## Exercise directions
Pull each line containing "will" out of the data and copy it.

## Exercise materials
******************************
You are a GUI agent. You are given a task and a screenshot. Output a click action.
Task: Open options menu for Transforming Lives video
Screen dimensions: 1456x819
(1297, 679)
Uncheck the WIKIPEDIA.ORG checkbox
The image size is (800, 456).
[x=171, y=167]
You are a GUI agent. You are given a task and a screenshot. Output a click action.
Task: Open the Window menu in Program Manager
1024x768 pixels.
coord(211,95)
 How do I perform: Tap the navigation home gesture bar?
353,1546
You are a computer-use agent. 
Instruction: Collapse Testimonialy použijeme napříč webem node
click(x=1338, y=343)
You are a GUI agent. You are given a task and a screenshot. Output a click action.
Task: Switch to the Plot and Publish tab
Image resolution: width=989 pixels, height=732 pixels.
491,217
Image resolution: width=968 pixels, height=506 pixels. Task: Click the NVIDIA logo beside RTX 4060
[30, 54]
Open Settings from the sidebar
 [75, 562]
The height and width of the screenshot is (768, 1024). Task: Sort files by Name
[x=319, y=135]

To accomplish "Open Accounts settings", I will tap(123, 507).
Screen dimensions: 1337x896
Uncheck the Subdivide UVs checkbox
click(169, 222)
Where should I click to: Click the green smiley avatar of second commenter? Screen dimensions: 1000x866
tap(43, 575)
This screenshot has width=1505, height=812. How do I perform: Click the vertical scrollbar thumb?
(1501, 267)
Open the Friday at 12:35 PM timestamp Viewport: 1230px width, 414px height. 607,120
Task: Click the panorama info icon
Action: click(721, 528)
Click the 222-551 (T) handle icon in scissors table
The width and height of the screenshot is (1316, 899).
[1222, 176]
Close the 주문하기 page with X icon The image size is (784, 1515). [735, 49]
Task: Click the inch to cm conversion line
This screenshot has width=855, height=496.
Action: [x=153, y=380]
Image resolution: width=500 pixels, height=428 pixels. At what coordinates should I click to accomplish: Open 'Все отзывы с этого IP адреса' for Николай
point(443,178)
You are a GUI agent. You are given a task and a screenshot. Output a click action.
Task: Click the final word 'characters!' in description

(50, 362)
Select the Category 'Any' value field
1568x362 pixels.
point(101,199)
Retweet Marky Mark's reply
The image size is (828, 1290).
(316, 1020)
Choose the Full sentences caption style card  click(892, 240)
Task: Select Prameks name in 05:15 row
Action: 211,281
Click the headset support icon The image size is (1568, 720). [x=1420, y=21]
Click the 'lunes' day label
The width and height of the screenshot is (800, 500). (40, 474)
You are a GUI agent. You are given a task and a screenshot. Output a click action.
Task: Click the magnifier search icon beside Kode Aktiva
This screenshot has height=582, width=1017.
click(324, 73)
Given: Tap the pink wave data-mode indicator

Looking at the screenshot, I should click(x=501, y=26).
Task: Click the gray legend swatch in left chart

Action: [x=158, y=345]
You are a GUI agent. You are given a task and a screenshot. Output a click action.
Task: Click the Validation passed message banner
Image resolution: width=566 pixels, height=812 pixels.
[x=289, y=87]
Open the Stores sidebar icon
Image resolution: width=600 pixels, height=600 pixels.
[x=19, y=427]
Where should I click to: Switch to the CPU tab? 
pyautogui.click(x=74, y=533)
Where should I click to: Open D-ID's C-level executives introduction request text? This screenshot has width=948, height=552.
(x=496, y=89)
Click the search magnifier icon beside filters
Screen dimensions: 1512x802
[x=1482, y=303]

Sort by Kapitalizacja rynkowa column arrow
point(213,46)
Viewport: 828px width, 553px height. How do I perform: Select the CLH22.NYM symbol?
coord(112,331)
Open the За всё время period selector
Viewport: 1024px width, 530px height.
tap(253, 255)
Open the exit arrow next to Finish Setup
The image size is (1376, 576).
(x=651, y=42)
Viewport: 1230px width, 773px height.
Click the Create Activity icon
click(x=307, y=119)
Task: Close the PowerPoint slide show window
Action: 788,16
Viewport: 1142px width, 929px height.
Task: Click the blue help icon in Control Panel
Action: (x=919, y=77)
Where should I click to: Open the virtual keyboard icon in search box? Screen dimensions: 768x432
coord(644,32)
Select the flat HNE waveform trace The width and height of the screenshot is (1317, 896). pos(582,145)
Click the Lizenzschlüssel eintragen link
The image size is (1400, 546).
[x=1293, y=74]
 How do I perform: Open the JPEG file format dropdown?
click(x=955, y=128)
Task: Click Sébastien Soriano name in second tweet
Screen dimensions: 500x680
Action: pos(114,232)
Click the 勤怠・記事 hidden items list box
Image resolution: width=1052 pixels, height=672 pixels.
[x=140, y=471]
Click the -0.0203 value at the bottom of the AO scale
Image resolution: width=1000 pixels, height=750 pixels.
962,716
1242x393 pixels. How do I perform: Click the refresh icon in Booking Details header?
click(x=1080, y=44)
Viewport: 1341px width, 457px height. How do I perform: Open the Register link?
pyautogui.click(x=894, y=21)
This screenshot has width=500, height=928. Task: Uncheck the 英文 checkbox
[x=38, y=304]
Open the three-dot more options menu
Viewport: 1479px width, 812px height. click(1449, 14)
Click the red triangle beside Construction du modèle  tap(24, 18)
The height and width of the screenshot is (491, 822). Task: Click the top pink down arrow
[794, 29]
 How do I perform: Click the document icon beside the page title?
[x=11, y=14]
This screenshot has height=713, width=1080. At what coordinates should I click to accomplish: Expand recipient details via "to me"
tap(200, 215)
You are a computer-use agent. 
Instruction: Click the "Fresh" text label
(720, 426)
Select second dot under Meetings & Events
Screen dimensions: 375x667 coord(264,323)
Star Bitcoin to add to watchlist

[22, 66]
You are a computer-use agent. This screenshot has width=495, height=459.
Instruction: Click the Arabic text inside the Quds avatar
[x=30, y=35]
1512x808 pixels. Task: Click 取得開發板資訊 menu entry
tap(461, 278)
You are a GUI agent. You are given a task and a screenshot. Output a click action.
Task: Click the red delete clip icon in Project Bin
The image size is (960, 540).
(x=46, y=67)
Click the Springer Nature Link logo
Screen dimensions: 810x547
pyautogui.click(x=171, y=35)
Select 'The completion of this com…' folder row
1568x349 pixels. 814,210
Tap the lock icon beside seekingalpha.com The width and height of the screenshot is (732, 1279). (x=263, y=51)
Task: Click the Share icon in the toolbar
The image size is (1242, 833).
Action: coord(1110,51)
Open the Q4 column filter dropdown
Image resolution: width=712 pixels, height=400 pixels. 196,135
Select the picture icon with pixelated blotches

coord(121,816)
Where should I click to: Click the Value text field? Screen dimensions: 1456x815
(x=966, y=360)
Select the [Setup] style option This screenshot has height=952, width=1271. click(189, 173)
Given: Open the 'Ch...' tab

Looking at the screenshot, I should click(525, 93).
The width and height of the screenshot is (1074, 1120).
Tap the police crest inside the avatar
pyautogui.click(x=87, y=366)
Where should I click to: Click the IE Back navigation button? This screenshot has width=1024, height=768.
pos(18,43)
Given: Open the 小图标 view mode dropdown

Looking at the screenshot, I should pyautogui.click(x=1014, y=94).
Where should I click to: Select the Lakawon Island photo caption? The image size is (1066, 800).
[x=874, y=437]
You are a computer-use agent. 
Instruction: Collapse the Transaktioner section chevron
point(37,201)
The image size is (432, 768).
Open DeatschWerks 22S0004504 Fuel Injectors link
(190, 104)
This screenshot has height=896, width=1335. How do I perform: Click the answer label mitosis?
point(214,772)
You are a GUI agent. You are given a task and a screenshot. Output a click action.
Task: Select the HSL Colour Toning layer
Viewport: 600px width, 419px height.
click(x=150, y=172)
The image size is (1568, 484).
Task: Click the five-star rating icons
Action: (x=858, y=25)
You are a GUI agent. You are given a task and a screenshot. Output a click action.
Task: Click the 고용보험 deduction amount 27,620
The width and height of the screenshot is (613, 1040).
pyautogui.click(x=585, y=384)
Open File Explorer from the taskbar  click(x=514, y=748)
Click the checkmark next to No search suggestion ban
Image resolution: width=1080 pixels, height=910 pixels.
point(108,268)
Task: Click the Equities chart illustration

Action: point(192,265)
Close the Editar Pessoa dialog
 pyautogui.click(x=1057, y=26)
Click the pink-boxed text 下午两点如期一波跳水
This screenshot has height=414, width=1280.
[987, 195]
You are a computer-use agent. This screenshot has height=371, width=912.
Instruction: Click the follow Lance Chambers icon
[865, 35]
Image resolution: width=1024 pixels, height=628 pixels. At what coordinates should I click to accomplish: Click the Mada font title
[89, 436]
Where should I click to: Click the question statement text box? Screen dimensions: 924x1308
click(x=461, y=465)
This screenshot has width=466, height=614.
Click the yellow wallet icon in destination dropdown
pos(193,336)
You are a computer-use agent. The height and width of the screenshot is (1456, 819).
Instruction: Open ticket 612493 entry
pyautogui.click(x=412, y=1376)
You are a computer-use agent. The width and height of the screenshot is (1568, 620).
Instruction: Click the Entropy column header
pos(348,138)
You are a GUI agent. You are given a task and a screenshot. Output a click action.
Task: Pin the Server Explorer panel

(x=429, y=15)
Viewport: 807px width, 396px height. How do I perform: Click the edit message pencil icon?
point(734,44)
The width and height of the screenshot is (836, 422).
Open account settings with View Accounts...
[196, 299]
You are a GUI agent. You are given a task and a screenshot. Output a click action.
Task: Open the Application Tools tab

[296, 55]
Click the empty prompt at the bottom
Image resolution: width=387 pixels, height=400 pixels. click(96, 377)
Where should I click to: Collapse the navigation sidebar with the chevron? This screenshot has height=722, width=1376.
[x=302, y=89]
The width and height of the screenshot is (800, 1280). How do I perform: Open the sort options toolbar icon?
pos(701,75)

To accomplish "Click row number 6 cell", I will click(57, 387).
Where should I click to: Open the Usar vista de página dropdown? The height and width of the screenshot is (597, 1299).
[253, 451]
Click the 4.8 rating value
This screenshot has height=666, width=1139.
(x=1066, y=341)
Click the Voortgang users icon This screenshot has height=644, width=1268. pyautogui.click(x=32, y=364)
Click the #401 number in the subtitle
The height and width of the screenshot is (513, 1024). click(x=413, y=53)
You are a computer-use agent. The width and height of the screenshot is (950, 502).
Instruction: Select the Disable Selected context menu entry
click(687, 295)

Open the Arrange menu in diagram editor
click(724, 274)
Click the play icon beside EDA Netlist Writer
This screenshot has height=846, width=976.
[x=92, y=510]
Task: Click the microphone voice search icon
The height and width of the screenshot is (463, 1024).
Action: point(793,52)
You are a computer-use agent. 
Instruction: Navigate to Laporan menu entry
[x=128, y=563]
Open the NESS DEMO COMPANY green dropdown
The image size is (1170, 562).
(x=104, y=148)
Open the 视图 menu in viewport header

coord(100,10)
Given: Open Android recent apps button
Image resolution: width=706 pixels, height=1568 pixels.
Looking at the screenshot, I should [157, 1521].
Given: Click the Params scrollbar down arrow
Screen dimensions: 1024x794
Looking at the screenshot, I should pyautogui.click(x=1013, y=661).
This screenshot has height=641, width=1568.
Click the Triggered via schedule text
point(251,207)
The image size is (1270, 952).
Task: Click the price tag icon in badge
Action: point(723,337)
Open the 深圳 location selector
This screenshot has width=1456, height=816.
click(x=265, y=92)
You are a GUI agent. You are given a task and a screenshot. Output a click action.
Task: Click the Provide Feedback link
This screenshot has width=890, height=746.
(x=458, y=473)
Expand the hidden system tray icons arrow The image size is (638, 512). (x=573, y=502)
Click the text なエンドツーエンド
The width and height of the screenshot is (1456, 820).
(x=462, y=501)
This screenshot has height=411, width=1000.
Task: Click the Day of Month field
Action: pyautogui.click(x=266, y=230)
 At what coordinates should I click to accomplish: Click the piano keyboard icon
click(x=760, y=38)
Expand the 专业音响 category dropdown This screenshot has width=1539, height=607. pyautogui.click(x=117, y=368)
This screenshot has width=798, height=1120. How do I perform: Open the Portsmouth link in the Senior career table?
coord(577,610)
******************************
## Result for this exercise
To accomplish "Open Accounts settings", I will tap(123, 507).
To accomplish "Click row number 6 cell", I will click(57, 387).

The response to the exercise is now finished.